◆ GIVEN TASK
Retype the data from the line containing "Task: Click the 100X" through the end of the data, inclusive.
☆ ☆ ☆
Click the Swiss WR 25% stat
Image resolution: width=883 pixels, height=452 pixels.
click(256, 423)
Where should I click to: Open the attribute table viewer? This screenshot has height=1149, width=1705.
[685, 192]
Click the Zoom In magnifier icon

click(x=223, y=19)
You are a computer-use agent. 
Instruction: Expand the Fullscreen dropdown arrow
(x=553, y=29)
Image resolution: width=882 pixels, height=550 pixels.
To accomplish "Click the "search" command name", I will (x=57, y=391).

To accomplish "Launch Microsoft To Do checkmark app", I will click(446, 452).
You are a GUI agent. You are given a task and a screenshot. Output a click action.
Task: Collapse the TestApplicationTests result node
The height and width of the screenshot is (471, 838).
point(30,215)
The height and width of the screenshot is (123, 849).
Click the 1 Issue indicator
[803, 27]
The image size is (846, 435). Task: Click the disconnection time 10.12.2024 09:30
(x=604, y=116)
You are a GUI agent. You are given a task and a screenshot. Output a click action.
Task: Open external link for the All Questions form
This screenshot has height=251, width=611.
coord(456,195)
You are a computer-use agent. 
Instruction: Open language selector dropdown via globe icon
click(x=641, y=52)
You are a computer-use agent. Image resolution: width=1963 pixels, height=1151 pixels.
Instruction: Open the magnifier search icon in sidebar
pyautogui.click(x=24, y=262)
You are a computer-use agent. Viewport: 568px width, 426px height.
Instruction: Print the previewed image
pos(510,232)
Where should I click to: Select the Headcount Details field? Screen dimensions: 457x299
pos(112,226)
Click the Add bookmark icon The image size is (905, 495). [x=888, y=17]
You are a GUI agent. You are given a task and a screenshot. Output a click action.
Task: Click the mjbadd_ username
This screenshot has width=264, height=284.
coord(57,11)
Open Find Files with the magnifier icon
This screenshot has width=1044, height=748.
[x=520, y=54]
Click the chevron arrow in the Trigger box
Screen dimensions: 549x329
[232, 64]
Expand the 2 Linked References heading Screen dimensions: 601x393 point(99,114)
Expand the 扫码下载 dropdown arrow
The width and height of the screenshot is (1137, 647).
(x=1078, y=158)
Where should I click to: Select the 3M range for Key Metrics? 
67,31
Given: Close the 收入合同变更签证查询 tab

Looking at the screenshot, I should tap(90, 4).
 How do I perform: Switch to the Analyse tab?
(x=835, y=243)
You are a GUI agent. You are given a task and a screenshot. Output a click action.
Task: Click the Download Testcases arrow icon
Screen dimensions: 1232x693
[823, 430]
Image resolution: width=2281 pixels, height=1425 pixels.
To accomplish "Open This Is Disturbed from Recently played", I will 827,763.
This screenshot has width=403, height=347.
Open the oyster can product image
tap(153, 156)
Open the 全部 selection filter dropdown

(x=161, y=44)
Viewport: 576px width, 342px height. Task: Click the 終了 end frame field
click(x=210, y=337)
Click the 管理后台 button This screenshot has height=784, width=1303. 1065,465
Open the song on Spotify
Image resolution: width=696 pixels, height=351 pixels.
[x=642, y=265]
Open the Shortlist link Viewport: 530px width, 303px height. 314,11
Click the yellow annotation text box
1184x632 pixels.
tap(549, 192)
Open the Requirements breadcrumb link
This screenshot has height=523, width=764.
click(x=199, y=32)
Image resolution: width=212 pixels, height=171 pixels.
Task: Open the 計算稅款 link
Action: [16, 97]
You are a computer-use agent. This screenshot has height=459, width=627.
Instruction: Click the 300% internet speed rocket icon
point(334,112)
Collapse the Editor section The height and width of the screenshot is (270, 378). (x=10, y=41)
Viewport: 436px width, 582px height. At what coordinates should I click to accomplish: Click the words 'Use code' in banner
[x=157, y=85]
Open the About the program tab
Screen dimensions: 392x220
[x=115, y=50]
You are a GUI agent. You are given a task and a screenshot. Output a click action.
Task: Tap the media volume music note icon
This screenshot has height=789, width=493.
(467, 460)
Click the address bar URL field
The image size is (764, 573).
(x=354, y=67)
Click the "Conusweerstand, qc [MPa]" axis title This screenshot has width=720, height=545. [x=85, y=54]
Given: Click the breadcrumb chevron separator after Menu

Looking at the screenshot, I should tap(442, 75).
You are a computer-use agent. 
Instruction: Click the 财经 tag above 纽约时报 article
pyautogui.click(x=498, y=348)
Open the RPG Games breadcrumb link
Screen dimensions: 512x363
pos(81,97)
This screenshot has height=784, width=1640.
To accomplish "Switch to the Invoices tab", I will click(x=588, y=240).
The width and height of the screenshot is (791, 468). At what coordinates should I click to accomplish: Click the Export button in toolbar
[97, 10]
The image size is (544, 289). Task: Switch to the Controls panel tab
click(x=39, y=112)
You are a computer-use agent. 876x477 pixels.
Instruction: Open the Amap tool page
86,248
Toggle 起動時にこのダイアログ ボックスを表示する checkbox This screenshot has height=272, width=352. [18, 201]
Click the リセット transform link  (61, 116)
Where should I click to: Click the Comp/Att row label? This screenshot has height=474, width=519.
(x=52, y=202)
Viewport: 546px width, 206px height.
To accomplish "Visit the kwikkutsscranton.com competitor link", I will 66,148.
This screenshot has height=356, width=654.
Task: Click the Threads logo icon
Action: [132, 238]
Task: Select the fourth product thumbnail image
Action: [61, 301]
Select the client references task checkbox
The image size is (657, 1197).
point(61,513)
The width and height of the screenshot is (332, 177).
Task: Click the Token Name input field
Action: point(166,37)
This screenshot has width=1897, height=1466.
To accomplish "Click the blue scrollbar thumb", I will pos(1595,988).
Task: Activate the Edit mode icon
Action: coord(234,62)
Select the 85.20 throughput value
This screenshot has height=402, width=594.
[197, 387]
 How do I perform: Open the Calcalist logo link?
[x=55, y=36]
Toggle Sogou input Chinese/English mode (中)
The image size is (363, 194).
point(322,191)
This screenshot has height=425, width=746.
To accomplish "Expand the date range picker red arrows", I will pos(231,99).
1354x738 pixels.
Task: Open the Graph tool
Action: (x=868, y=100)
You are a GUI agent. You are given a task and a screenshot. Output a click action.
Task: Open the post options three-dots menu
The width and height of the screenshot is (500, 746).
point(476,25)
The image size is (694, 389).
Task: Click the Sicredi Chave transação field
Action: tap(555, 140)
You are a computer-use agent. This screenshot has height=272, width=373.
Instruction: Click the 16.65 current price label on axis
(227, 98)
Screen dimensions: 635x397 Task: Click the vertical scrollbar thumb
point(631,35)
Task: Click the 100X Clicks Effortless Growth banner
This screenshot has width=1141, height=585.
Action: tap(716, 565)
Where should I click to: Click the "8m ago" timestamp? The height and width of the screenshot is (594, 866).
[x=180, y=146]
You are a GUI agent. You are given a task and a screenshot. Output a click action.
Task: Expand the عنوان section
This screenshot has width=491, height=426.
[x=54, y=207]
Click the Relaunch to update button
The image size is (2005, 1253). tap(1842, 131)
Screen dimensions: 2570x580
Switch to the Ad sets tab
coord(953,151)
☆ ☆ ☆
◆ SOLVED EXERCISE
Task: Click the 100X Clicks Effortless Growth banner
This screenshot has width=1141, height=585.
Action: tap(716, 565)
Where should I click to: Click the "8m ago" timestamp? The height and width of the screenshot is (594, 866).
[x=180, y=146]
You are a GUI agent. You are given a task and a screenshot. Output a click action.
Task: Expand the عنوان section
This screenshot has width=491, height=426.
[x=54, y=207]
Click the Relaunch to update button
The image size is (2005, 1253). tap(1842, 131)
Screen dimensions: 2570x580
Switch to the Ad sets tab
coord(953,151)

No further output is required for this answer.